As remissivas do tradutor e os verbetes do autor mantêm uma relação de explicação, ou seja, uma informação necessária para o consulente francês.

As diferentes estratégias de tradução que propomos no trabalho, tradução-definição, tradução-explicação e a tradução das remissivas do tradutor consideram dois aspectos importantes. Primeiramente nos deparamos com uma obra lexicográfica que constitui um discurso especializado, ou seja, são termos ligados ao folclore brasileiro. Em seguida, evidenciamos uma terminologia, classificando os termos à etnoterminologia. Sendo assim, o emprego das remissivas do tradutor tem dupla finalidade: manter a estrutura de uma obra lexicográfica, tal como a de Câmara Cascudo e também explicar e definir todos os termos desconhecidos para o leitor estrangeiro, em vista da compreensão do assunto.

Procurando evidenciar o estrangeiro na tradução para o francês, sem deixar estranhamento, mantivemos todos os termos referentes ao folclore em português, até mesmo os termos que concebem uma tradução, na língua-alvo. Nesse sentido, deixamos o termo em português para essas palavras e entre colchetes, precisamos seu correspondente, como nos exemplos: “Folclore [Folklore]”, “Violão [Guitare]”, “Bananeira [Bananier]” etc.

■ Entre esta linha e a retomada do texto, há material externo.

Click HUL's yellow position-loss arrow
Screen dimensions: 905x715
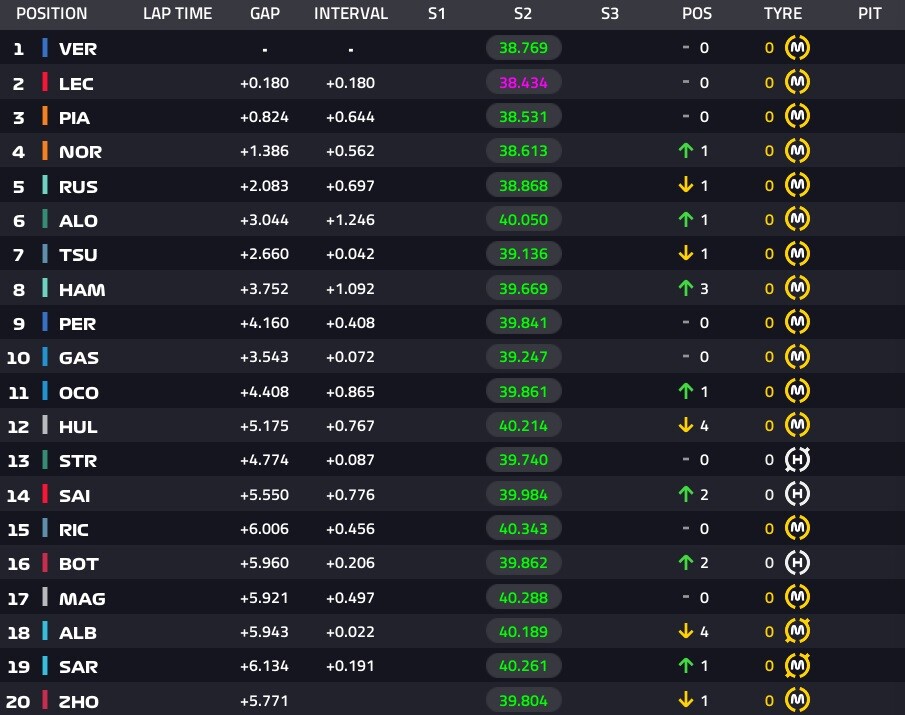point(686,425)
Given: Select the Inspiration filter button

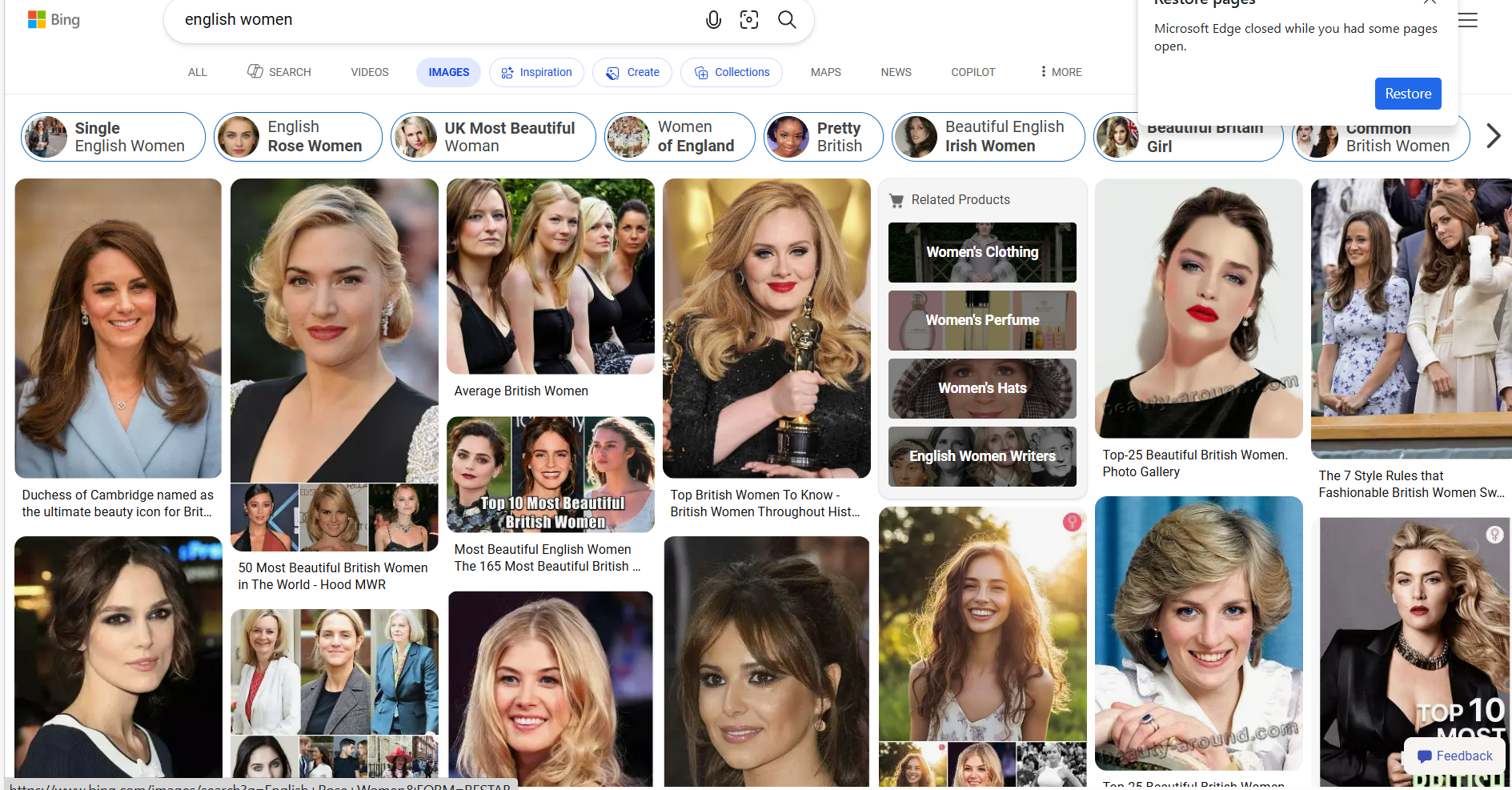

Esses termos fazem parte de um universo distinto (folclore) que é preciso conhecê-lo para entender, portanto constituem também terminologias dentro do discurso estudado, por isso, nossa escolha em mantê-los na língua original. Conforme afirma Barbosa (2005, p. 103) há uma “multifuncionalidade das palavras dos discursos etno-literários”, conduzindo-os a essa nova subárea da terminologia. Nesse âmbito, nos atemos também a nosso objetivo, o de mostrar essa cultura ao outro, não “escondendo” os elementos que dela fazem parte, visando a uma “estrangeirização”, definida como tradução sourcière, ao deixar transparecer os traços, as características da língua-cultura de origem na língua alvo. Também, deste modo, preservamos uma homogeneidade no decorrer da tradução do dicionário.